Priority date: 2021-03-30
Filing date: 2021-03-30
Publication date: 2021-07-06
Anticipated expiration: 2041-03-30
Also published as: CN113076860B

Abstract

The invention discloses a detection method of a bird detection system in a field scene, which comprises the following steps: s1, collecting video data in an actual scene and bird pictures and video data existing on a network; s2, carrying out data preprocessing on the acquired bird data by using data preprocessing software; s3, performing data enhancement on the processed bird picture data set; s4, training a deep learning target detection model by using the bird data set after data enhancement and the background data set without birds; s5, deploying the trained target detection model on edge equipment in an actual field environment; s6, acquiring video data of the bird protection area in a field scene by using a camera; and S7, detecting the target according to the image by using the deep learning target detection model, and returning the detection result to the central server. The invention reduces the cost of manual detection, improves the detection effect of the model, obtains the result in accordance with the actual scene, and reduces the processing pressure of the central server.

Description

Bird detection system under field scene

Technical Field

The invention belongs to the technical field of bird detection methods, and particularly relates to a bird detection system in a field scene.

Background

The discovery and statistics of birds in protected areas has been an important aspect of environmental protection. By recording the number of the bird groups, the bird occurrence time and the residence time, the current health state of the bird groups and the information such as the ecological environment quality of the protected area can be effectively reflected, and the professional can conveniently develop the environment protection work. However, in the conventional method, video data shot by a camera in an environment protection area is classified and counted manually, and the method needs experts to spend a lot of time on processing the video data, and is time-consuming, labor-consuming and large in workload. Therefore, the birds in the protected area can be automatically detected by adopting a target detection algorithm based on deep learning in the field of artificial intelligence.

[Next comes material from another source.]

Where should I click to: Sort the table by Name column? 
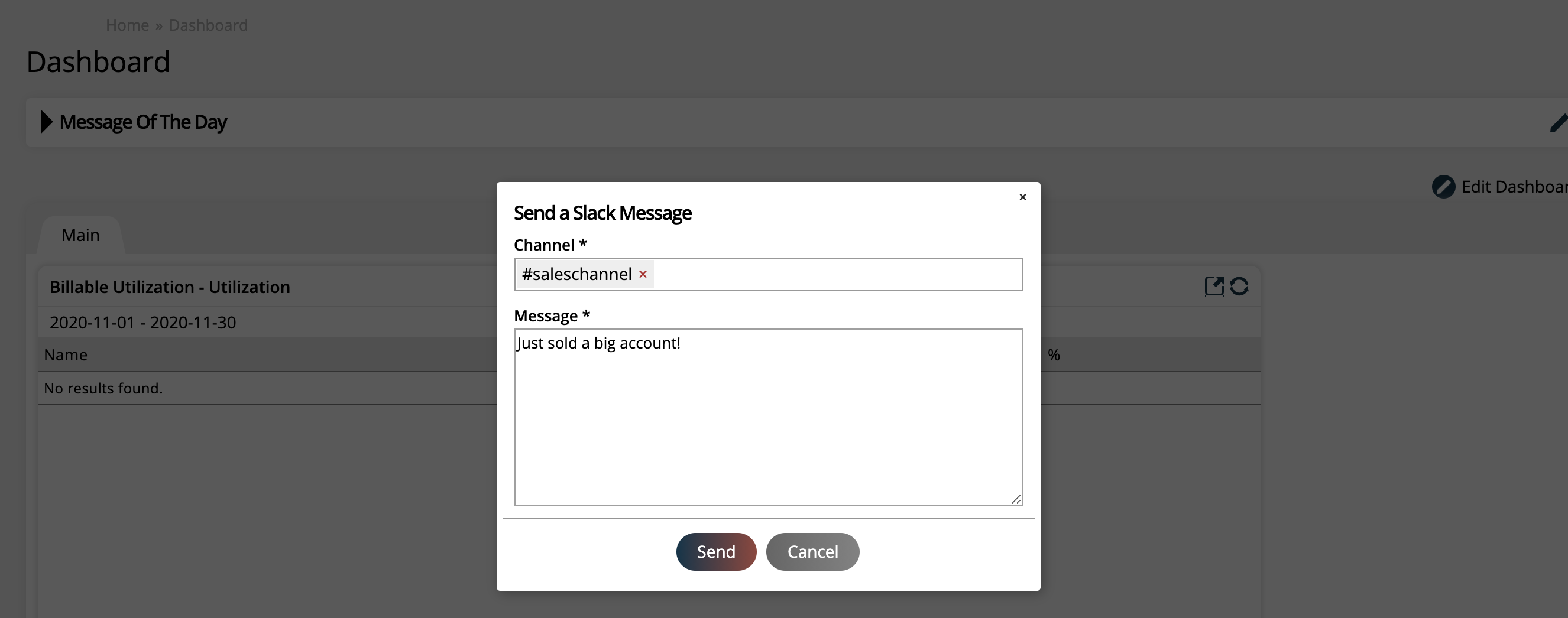66,354
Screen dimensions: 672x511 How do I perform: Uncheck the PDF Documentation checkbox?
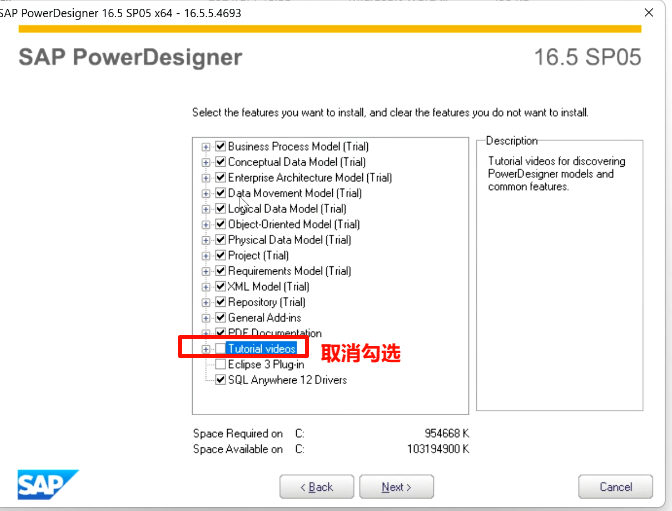pyautogui.click(x=220, y=333)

Target detection refers to finding out an object of interest in an image, determining the category and position of the object, for example, detecting whether birds exist in the image and marking the position information of the birds in the image. Most of traditional target detection algorithms are designed manually to process images, only shallow features can be extracted, detection accuracy is low, various noise interferences can be caused in actual environments, and generalization capability is poor. The deep learning model has unusual expression in the aspect of extracting high-level features and representing capability of complex features, and more target detection algorithms based on deep learning are developed in recent years. The target detection algorithm based on deep learning can automatically extract features, has stronger generalization capability, and is more suitable for deployment and application in actual environment.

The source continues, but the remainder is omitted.